Smallholder farmers get $18m UK funding
By Own Correspondent
By Farai Mabeza
THE British-funded Livelihoods Food Security Programme (LFSP) has disbursed $18 millionto fund smallholder farmers and agriculture value chain actors, an implementing agent has said.
The programme is designed to improve the food security and nutrition of smallholder farmers and rural communities in Zimbabwe. It aims to help 349 000 Zimbabweans. It is managed by the Food and Agriculture Organisation (FAO).
It provides extension and advisory services including nutrition and biofortification, rural finance, market development and evidence generation to contribute to policy discourse, both public and private.
According to FAO the programme has seen the provision of agricultural extension and advisory services to over 140 000 smallholder farming households on good agricultural practices, including climate and nutrition sensitive agriculture, post-harvest management and financial literacy.
“To date $17,7 million has been disbursed to smallholder farmers and value chain actors,” FAO’s head of operations in Zimbabwe, Jean Claude Urvoy, told the media recently.
“LFSP has established and capacitated more than 60 commodity or farmer associations for aggregation and collective marketing,” he added. LFSP has also been involved in raising awareness and training on fall armyworm, reaching more than 60 000 smallholder farmers in preparation for the new season. It has also released new groundnut varieties and four vitamin A orange maize varieties.
More than 120 000 smallholder farmers have been supported in production and consumption of biofortified crops (vitamin A orange maize and high iron and zinc biofortified sugar bean). LFSP has promoted use of information communication technology extension platforms reaching about 70 000 farmers and enhanced access to loans/credit for 26 000 smallholder farmers cumulatively.
Access to integrated formalised markets is provided through commodity associations, contract farming and enhanced private sector involvement such as private extension, off take, input supply. LFSP provides lines of credit for financial institutions to lend to smallholder farmers.
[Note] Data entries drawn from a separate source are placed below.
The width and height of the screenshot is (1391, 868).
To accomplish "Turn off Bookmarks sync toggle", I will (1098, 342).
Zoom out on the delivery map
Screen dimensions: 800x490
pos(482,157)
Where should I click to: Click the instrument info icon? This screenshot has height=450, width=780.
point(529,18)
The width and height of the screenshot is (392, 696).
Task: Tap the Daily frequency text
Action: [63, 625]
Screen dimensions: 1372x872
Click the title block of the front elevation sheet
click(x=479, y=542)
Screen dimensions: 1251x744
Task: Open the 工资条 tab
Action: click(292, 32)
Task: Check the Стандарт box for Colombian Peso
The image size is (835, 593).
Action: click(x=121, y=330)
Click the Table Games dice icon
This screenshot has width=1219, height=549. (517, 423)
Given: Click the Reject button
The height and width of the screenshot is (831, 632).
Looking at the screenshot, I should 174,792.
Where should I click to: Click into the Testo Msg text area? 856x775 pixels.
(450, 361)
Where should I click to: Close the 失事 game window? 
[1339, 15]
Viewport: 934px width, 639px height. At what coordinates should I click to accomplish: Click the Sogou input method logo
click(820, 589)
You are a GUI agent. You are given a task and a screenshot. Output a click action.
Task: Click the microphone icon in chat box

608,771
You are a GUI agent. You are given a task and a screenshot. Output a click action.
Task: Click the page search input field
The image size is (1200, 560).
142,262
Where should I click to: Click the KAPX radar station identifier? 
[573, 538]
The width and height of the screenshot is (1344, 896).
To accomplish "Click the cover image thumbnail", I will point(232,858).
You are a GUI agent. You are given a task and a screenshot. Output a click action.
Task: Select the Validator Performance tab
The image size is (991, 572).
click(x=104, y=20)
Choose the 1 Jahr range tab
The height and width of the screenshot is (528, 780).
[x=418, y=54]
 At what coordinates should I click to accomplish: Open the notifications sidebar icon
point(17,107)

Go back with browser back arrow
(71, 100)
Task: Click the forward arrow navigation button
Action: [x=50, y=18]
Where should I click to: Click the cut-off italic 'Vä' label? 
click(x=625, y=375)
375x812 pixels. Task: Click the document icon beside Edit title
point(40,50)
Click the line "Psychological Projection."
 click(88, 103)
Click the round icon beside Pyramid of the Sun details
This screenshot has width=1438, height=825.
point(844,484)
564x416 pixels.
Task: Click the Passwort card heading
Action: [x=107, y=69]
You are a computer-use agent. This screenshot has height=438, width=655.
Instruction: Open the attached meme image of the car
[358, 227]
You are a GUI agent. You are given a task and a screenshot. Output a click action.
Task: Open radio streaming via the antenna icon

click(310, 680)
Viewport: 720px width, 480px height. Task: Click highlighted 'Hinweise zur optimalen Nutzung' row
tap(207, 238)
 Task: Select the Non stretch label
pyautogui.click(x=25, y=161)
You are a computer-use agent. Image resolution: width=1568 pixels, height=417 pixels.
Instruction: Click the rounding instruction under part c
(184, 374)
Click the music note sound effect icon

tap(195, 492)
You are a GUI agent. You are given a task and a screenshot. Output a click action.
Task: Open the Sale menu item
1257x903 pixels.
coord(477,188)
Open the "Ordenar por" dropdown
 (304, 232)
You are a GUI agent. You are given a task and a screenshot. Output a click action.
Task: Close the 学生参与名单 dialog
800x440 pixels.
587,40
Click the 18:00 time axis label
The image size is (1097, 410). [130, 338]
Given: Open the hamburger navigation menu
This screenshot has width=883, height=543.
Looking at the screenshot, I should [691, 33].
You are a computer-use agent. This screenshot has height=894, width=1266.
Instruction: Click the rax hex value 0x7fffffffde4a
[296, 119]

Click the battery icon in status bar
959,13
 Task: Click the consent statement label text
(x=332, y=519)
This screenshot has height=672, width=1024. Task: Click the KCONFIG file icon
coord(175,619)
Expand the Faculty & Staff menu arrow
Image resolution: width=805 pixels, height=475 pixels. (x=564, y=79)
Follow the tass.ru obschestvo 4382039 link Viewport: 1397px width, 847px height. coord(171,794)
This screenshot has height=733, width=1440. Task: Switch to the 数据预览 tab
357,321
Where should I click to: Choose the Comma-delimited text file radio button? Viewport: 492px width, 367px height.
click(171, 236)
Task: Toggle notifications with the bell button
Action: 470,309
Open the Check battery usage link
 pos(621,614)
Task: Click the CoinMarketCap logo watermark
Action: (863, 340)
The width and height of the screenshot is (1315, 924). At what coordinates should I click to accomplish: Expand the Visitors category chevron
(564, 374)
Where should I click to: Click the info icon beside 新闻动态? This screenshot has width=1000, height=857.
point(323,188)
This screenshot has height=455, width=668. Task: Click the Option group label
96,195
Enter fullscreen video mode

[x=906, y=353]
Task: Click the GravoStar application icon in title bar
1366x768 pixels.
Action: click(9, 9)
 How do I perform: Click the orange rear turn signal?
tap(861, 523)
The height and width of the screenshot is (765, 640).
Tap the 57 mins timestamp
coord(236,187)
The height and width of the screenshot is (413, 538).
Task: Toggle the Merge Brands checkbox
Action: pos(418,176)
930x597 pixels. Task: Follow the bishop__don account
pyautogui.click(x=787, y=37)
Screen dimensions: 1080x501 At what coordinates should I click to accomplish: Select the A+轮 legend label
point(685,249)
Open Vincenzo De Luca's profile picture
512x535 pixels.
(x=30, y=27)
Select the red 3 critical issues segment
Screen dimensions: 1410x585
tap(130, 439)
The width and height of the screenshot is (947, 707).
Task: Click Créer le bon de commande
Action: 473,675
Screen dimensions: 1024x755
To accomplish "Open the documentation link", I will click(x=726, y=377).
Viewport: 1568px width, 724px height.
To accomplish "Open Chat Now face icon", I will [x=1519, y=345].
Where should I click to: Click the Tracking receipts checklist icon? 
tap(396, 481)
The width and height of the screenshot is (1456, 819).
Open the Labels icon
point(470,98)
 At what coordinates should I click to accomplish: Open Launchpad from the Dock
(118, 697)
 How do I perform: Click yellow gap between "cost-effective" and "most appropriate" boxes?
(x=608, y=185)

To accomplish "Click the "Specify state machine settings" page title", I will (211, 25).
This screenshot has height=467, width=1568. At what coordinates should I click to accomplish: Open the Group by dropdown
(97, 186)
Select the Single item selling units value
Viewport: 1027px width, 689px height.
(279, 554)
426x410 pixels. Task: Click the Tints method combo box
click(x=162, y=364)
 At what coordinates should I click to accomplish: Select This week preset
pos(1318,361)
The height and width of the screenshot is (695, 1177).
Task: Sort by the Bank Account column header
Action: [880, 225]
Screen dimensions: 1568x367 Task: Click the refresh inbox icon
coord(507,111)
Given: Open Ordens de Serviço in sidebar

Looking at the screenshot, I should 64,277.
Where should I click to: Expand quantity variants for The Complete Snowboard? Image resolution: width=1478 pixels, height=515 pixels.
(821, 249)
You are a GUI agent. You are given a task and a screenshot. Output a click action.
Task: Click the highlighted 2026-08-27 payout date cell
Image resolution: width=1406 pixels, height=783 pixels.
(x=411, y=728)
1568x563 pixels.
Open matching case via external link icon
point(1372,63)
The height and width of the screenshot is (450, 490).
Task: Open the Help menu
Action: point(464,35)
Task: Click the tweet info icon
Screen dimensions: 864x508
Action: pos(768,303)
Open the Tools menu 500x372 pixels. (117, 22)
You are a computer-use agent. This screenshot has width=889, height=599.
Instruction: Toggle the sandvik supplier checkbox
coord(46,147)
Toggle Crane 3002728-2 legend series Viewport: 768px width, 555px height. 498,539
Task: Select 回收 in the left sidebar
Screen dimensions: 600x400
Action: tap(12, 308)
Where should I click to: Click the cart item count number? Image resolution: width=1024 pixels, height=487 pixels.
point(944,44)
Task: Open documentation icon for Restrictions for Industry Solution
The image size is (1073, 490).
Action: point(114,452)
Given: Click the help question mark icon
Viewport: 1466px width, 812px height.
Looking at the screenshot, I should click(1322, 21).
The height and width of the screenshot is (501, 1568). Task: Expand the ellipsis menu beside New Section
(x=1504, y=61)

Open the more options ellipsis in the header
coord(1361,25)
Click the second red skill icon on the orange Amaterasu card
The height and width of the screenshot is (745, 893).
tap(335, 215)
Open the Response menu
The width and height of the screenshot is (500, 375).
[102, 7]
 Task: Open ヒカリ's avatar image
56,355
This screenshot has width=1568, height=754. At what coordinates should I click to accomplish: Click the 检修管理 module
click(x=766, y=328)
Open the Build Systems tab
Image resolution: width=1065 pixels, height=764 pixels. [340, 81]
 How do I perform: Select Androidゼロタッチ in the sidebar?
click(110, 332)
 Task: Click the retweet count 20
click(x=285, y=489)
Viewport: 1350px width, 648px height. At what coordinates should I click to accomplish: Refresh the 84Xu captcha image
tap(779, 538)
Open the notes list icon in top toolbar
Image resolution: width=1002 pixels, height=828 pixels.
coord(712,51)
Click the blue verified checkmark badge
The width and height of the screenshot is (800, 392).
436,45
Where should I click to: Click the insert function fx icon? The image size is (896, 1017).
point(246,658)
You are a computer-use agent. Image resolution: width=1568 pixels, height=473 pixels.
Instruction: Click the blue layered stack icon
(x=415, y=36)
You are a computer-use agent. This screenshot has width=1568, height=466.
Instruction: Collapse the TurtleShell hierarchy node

About 12 000 smallholder farmers are involved in contract farming under LFSP as part of the programme which has facilitated better markets to smallholder farmers through partnering with 36 input sellers and 42 output market actors.
According to Urvoy, there has been an increase in farm output up to $55 million for LFSP households. LFSP covers four provinces and is found in eight districts such as Gokwe, Shurugwi and Mutare, which were selected based on poverty levels, food insecurity, the prevalence of stunting and the potential for market development.
Districts where other donor-funded programmes related to livelihoods and food security are being implemented were excluded. The majority of smallholder farmers in Zimbabwe cultivate very small plots, with 40-52 percent cultivating less than one hectare and 70-75 percent cultivating less than two hectares.
This means any agricultural and food security strategy that does not recognise this structure will likely be ineffective to achieve inclusive and broad-based poverty reduction and agricultural growth. Increased efficiency in the production of maize is the best means to achieving competitiveness in local and regional maize markets. The current average productivity is too low to achieve this self-sufficiency.
Crop yields, including that for maize, remain too low, with average production figures of around 0,671 tonnes per hectare between 2010 and 2015, rising to about 1,1 tonnes per hectare in 2016/2017.